History

United Colonies
- Name: USS Washington
- Namesake: George Washington
- Owner: George Erving and Capt. Benjamin Wormwell
- Laid down: date unknown
- Christened: as Endeavor
- Acquired: Early October 1775
- In service: November 3, 1775
- Reclassified: from schooner to brigantine
- Captured: December 3, 1775 by Great Britain
- Fate: Rotted away at Boston, Massachusetts

General characteristics
- Type: Brigantine
- Displacement: 160 tons
- Draft: not known
- Propulsion: brigantine sail
- Speed: not known
- Complement: 74
- Armament: Six 6-pounder guns, four 4-pounder guns, and ten swivel guns

= USS Washington (1775) =

USS Washington was a 10-gun brigantine of the Continental Navy. She was acquired during the American Revolution and converted from a schooner to a brigantine. She served for only a short period of time before being captured by the British.

== Acquired by General Washington ==

The first ship to be named Washington by the Navy—while never part of the Continental Navy—was a 160-ton schooner named Endeavor acquired by General George Washington in early October 1775 from George Erving and Capt. Benjamin Wormwell of Plymouth, Massachusetts.

Renamed Washington, the schooner was fitted out at Plymouth, Massachusetts, and was re-rigged as a brigantine at the behest of her prospective commanding officer, a Continental Army officer from Rhode Island, Capt. Sion Martindale.
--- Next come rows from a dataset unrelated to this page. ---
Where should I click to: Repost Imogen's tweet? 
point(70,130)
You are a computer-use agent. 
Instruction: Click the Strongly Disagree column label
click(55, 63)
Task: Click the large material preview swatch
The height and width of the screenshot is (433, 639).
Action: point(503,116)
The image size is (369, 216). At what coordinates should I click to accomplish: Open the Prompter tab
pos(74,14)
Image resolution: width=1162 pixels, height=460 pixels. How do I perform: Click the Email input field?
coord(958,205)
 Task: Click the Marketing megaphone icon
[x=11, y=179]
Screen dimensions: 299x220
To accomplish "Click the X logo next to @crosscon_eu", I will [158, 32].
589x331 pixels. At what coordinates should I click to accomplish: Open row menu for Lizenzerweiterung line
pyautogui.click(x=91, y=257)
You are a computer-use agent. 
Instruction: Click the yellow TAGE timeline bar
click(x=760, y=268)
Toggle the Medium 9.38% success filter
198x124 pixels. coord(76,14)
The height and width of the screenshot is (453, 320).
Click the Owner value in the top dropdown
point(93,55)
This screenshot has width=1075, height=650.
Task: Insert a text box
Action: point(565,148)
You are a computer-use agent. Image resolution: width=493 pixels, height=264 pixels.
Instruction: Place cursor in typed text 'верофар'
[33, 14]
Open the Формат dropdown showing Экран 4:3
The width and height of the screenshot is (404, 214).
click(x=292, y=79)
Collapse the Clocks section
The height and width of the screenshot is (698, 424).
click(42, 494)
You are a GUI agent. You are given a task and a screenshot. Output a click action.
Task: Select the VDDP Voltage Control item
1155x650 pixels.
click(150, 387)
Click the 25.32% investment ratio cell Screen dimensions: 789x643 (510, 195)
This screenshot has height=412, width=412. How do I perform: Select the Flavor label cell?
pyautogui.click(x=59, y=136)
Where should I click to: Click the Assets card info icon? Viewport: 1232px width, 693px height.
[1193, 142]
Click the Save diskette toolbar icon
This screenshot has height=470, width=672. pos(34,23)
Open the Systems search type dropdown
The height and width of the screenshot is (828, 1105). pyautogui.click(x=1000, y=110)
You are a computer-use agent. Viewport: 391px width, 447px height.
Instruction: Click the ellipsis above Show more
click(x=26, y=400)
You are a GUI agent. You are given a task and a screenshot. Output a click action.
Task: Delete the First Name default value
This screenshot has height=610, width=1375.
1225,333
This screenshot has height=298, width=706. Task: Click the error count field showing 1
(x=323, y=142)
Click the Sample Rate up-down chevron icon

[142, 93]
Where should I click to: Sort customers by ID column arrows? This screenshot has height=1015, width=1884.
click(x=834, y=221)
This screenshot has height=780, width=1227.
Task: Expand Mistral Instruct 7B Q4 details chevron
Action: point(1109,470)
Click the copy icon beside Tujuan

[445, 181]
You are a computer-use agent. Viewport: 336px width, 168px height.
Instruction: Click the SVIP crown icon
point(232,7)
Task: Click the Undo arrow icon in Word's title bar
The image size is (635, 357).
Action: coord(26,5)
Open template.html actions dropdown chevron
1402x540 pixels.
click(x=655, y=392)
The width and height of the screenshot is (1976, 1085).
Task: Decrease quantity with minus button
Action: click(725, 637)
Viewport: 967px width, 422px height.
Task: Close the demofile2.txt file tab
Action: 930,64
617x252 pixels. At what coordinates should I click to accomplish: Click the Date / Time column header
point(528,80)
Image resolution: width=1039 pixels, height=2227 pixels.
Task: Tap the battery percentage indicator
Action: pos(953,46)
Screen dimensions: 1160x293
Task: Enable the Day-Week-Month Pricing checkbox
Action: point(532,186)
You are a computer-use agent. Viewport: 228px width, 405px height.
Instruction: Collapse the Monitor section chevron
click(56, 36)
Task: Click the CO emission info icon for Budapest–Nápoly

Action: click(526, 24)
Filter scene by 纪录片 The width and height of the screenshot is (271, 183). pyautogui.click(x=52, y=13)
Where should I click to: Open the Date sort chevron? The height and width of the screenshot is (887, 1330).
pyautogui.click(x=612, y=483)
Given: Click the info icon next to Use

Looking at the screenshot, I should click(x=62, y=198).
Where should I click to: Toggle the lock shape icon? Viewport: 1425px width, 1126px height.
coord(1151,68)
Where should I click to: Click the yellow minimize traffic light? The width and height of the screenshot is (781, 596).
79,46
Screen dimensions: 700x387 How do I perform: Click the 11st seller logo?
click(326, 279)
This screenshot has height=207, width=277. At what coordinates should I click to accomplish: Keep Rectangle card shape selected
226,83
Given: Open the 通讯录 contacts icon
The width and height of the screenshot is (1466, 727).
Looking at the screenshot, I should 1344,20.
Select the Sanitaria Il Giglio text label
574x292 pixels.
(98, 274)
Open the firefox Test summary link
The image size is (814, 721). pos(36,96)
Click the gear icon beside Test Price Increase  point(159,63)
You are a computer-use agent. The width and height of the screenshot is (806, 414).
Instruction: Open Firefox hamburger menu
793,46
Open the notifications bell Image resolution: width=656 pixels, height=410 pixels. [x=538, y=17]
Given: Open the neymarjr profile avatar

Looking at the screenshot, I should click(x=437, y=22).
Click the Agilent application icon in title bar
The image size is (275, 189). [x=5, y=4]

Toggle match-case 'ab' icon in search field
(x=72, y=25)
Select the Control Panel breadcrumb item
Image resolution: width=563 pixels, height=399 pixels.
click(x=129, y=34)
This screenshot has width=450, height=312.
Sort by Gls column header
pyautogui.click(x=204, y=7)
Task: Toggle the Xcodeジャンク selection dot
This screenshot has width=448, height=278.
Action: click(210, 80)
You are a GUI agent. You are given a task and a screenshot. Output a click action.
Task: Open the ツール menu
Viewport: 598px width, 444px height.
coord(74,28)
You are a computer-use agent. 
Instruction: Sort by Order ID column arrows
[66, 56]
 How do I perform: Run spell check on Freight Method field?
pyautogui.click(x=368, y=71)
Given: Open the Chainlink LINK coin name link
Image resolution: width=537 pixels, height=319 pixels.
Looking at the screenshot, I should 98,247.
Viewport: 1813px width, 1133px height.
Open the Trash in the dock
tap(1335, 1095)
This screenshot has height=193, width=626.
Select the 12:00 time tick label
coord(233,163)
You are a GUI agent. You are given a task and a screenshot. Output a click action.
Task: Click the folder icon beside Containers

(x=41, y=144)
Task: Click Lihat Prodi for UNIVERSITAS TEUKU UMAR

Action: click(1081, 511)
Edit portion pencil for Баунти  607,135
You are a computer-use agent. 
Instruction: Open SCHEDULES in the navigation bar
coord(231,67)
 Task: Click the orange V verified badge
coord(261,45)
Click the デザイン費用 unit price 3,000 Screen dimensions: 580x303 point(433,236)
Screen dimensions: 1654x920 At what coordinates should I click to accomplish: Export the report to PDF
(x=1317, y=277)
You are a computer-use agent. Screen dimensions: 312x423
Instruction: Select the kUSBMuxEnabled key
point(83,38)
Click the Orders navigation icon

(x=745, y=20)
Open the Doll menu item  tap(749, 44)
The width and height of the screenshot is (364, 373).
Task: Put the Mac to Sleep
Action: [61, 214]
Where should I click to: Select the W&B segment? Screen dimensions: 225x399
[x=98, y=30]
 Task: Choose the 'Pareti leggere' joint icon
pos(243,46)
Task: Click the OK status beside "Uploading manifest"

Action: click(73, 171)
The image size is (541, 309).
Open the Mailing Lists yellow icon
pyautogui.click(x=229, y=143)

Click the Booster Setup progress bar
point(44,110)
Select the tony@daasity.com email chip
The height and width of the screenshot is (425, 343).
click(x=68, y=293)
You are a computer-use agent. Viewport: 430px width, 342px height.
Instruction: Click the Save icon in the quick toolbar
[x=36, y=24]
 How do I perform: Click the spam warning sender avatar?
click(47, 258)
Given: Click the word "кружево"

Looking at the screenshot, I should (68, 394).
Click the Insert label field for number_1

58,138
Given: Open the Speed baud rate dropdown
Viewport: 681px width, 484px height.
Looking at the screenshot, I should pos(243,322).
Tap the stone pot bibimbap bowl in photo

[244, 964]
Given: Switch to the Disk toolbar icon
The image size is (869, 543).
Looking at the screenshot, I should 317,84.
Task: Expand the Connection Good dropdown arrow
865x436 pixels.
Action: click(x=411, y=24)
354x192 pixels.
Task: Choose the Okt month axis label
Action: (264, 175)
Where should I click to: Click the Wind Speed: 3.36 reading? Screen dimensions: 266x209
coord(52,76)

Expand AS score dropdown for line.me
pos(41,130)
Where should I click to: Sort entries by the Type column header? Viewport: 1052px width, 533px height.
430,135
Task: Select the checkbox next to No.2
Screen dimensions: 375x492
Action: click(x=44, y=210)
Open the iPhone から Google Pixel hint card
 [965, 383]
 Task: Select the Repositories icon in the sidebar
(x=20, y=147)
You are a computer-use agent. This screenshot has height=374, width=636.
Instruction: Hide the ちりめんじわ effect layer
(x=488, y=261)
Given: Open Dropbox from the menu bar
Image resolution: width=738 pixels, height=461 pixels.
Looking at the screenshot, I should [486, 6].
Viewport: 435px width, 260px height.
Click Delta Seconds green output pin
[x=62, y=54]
On November 3, 1775, Washington's charter was consummated, and she was authorized to operate off the New England coast between Cape Cod and Cape Ann in the hope of disrupting British shipping.

== Service ==

Washington sailed in company with the schooner Harrison on November 23. No more than three leagues from shore, both Continental ships came across the British frigate HMS Tartar and two forage-laden transports. The British ships scared off and separated and Washington and Harrison chased the ship until well after nightfall. And, although Washington spent most of November 25 looking for Harrison, she did not find her.

Soon thereafter, she captured the provision-laden, 80-ton sloop Britannia and turned her over to Continental authorities before returning to sea on the 28th. However, stormy weather and a poorly disciplined crew caused Washington to head back to port the next day.

== A demoralized crew ==

Back at Plymouth, it was ascertained that some of the men's grumblings had been occasioned by their contention that they had enlisted to serve as soldiers in the army, not as sailors. Moreover, a lack of winter clothing demoralized the crew. They were quickly supplied with suitable winter outfits, and the ship returned to sea on Sunday, December 3, 1775.

== Captured ==

Late the next day, the British 6th rate, 20-gun frigate HMS Fowey, cruising Massachusetts Bay on the lookout for "rebel cruisers," in company with HMS Lively, sighted Washington and gave chase.

Just before nightfall, Fowey reached gun range and fired a warning shot. Seven subsequent rounds brought the brigantine to, and she lowered her colors. Taken to Boston, Massachusetts, Washington, upon inspection by the Royal Navy, was deemed unsuitable for British operations on the high seas.

== Final disposition ==

The brigantine Washington eventually rotted away at Boston.